2025-04-03T06:01:02.767195Z 0 [System] [MY-013169] [Server] /usr/sbin/mysqld (mysqld 8.0.41) initializing of server in progress as process 79
2025-04-03T06:01:02.781774Z 1 [System] [MY-013576] [InnoDB] InnoDB initialization has started.
2025-04-03T06:01:03.183387Z 1 [System] [MY-013577] [InnoDB] InnoDB initialization has ended.
2025-04-03T06:01:04.472399Z 6 [Warning] [MY-010453] [Server] root@localhost is created with an empty password ! Please consider switching off the --initialize-insecure option.
2025-04-03 06:01:07+00:00 [Note] [Entrypoint]: Database files initialized
...
2025-04-03T06:01:13.712909Z 0 [System] [MY-010931] [Server] /usr/sbin/mysqld: ready for connections. Version: '8.0.41' socket: '/var/run/mysqld/mysqld.sock' port: 3306 MySQL Community Server - GPL.
The internal port should be 3306 (right side), as that s the port MySQL is listening on.

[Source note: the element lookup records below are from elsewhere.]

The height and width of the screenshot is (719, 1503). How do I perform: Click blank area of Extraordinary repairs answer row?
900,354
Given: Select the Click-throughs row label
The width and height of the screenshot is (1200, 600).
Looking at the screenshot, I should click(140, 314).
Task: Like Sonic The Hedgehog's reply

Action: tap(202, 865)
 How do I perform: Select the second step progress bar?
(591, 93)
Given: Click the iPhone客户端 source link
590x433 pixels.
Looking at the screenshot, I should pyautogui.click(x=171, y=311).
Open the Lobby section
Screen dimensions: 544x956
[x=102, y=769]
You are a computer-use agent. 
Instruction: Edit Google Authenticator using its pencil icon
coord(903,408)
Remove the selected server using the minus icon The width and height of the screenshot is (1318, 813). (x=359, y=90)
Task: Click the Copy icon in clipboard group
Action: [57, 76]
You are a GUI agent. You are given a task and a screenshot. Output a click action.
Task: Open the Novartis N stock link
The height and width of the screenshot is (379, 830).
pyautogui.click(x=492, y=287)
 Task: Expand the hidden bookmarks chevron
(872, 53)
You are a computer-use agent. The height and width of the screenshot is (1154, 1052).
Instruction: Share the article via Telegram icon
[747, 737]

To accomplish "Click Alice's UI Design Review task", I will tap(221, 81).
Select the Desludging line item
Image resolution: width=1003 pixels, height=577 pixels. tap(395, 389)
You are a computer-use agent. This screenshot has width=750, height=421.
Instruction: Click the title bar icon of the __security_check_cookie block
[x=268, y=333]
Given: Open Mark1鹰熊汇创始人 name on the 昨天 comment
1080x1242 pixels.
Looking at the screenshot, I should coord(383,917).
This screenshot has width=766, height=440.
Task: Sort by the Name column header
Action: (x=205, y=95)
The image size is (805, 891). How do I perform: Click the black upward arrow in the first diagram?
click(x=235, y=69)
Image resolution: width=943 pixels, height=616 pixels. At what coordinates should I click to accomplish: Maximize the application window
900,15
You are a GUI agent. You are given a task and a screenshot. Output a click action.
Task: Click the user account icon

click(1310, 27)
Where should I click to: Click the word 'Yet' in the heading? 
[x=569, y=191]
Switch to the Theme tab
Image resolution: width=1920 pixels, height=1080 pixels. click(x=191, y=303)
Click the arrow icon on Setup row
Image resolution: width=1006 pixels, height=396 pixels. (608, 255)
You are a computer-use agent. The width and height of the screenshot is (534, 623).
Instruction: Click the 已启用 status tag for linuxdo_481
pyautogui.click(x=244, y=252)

Externally you can use 3307 (left side), especially if another instance is already running.
In general I am missing a bind mount or volume. With the current settings you write your database files into the container. If you upgrade to a new version, all data is lost.
You could try MariaDB, which should be MySQL compatible.
It was i the title, I just repeat it so it can be found in the content as well. How is the “already installed mysql” relevant? How did you create the volume? Was it empty or contained data from another MySQL instance?
I cannot be 100% sure, but I guess it could be that the data is incompatible with the MySQL version so it cannot load it if you mounted data from an existing MySQL instance.
Or in some cases, for example when you use the root of a block device as volume, it could contain files like `lost+found" on ext4. Than it could be interpreted as existing data which cannot be used.
I can’t exactly guide you through as I haven’t had to upgrade MySQL for a while, but with Docker you just get isolation, so you still need to follow the upgrade guide from MySQL. If it requires changing config files, or setting some parameters to migrate data, that must be done to avoid data loss. If the problem already happened, then hopefully you have a backup of the original data.
If you can still load the data in MySQL 5.7, that you just have to restart the upgrade process. Before you try to start MySQL 5.7 again, make sue you make a backup just just to be safe.